Shannon Sky Madden and Jess Labrador of Chasms have gone through a lot of upheaval over the past year. The electro-pop duo relocated from the fertile Bay Area music scene to Los Angeles, and according to them, their sound shifted with the move, replacing sheets of guitar and synth with a more spacious dub-inspired approach.

The painful truth is that all of that change was the result of a tragedy: the fire at the Oakland warehouse known as the Ghost Ship that took the lives of 36 people last December. Among them were Madden’s younger brother Griffin and Cash Askew, a fellow musician who appeared in the music video for “Beyond Flesh,” a song from Chasms’ 2016 debut, On the Legs of Love Purified.

Since then, Madden and Labrador have clung to each other and their art as a way to work through the grief they’re still feeling.

“After basically feeling like my whole life fell apart,” Labrador says, “the band was the only thing that kept me going. I feel like it led us to dive deeper and gave a whole new meaning to it. We lost friends who are not able to do what we’re doing.
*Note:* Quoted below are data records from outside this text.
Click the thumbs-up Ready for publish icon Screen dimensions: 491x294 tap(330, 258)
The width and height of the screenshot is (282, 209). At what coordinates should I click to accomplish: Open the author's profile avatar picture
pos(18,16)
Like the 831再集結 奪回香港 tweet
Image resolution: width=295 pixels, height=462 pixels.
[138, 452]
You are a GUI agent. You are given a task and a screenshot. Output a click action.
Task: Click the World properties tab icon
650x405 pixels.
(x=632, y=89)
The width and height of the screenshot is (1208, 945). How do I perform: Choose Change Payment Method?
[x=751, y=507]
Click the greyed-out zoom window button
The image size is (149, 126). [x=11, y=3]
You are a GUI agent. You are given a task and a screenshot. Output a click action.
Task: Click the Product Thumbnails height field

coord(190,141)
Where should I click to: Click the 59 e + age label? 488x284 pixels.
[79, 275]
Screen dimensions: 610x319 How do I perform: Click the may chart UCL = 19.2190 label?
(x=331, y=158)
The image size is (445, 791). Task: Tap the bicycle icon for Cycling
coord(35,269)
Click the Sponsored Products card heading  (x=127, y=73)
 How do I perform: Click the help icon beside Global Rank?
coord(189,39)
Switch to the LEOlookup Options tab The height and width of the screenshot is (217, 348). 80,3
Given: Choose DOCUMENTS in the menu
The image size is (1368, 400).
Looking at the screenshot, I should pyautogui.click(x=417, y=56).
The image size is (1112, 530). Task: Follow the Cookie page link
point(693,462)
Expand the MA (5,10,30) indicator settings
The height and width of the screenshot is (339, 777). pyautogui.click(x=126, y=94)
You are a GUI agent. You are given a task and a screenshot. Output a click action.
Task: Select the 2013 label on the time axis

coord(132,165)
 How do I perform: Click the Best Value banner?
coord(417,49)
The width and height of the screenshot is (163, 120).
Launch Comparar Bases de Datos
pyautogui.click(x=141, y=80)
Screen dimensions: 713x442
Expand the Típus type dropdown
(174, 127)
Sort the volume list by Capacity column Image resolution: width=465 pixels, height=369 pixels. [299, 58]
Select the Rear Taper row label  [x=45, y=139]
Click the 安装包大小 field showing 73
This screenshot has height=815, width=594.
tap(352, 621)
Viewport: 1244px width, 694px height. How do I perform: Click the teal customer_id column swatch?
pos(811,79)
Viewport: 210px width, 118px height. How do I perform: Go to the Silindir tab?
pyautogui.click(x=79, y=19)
It’s our responsibility to keep going and honoring them by doing so.”

Jess Garten

For the past year, that’s meant playing shows around LA and working on new material for an album they’ll start recording this month. But the weight of those deaths will feel particularly acute this week, with the first anniversary of the Ghost Ship fire. By happenstance, Chasms is going on a West Coast tour to celebrate the fifth anniversary of their label, Felte Records, including a show in Portland and a Bay Area date happening the day after the anniversary.

“We wouldn’t have it any other way than to be back up there [in the Bay Area] playing within 24 hours,” Madden says. “There’s some kind of ritualistic, almost sub-religious experience for me. It feels like I’m talking to them and connecting with them. I can’t think of a better way to express myself and be with them.”